Novo padrão de qualidade já eleva custo de gasolina importada

 quinta, 30 de julho 2020

Novo padrão de qualidade já eleva custo de gasolina importada

Com a obrigação de vender gasolina de melhor qualidade a partir da próxima segunda (3), importadores de combustíveis estão pagando, em média, R$ 0,07 por litro a mais em suas compras no exterior, o que deve refletir em aumento de custo para o consumidor.

Nesta quarta (29), a Petrobras informou que suas refinarias já produzem o combustível com padrões de qualidade previstos para entrar em vigor apenas em 2022, antecipando meta estabelecida pela ANP (Agência Nacional do Petróleo, Gás e Biocombustíveis).

As novas especificações da gasolina brasileira foram aprovadas em janeiro, com o objetivo de impedir a venda de combustível de menor qualidade.
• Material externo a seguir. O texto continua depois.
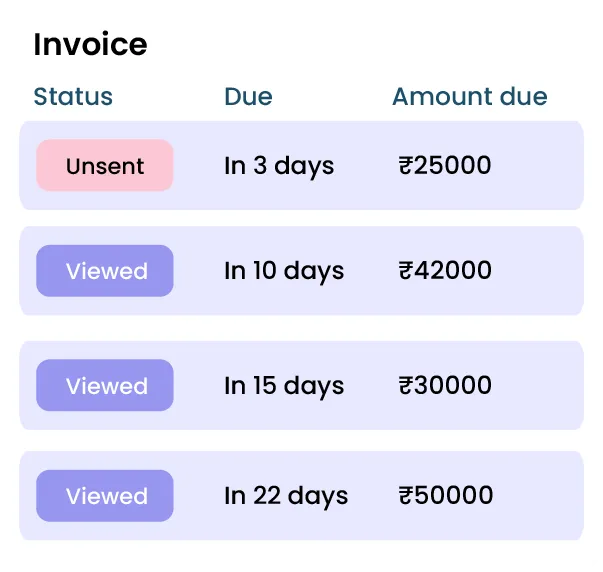Open the invoice due in 3 days

(x=279, y=166)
Petrobras e a ANP alegam que eventuais aumentos de preço devem ser compensados por melhora no rendimento dos motores.

A mudança no padrão afeta mais a parcela do produto que é importada, já que a Petrobras vem produzindo desde o início do ano de acordo com as especificações que se tornam obrigatórias nesta segunda. Em maio, segundo a ANP, 20% do mercado brasileiro foi abastecido por gasolina comprada fora do país.
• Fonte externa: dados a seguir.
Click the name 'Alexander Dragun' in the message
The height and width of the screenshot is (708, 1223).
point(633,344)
As novas regras estabelecem limites mínimos de massa específica mínima e de octanagem do tipo RON (indicador para a resistência a detonação em motor com giro baixo) e foram definidas em duas etapas: primeiro, a octanagem RON passa a ser, no mínimo, de 92. Em 2022, o piso passa para 93.

A Petrobras informou, porém, que todas as suas refinarias já produzem o combustível com a octanagem RON 93. "Ajustamos nossos processos de refino e estamos prontos para antecipar o padrão de qualidade previsto para 2022", disse a diretora de Refino e Gás Natural da estatal, Anelise Lara.

Segundo a estatal, o novo padrão dificulta fraudes na gasolina, combatendo a adulteração com solventes e nafta (um derivado de petróleo usado pela indústria petroquímica) de baixa qualidade. A empresa não detalhou qual o impacto da antecipação da meta no preço do combustível.

Desde maio, a Petrobras promoveu nove reajustes no preço da gasolina, movimento que acompanhou a recuperação das cotações internacionais do petróleo após o relaxamento de medidas de isolamento social ao redor do mundo.

O limite de octanagen RON é mais comum em países europeus e asiáticos. Nos Estados Unidos e México, por exemplo, usa-se um indicador chamado IAD (índice antidetonante), que é uma média aritmética entre a octanagem RON e a MON (definida em testes com giro alto).

Até janeiro, a legislação brasileira falava apenas em IAD e octanagem MON. Segundo a ANP, a definição de limites mínimos de massa específica e octanagem RON vai permitir a introdução no país de motores mais eficientes, com menor consumo e menos emissões.

"O ganho de rendimento de 5%, em média, proporcionado pela nova gasolina compensará uma eventual diferença no preço, porque o consumidor vai rodar mais quilômetros por litro", diz a Petrobras, na nota divulgada nesta quarta.

A empresa ressalta ainda que o preço do combustível é definido pela cotação no mercado internacional e outras variáveis, como taxa de câmbio e custo do frete. "Esses fatores podem variar para cima ou para baixo e são mais influentes no preço do que o custo adicional de especificação."

O valor cobrado pelas refinarias da Petrobras equivale a cerca de 30% do preço final da gasolina nos postos. O restante são impostos e margens de postos e distribuidoras. Como reflexo da sequência de reajustes dos últimos meses, o preço da gasolina nos postos vem subindo há nove semanas, com alta acumulada de 10% desde que atingiu o piso de R$ 3,803 por litro.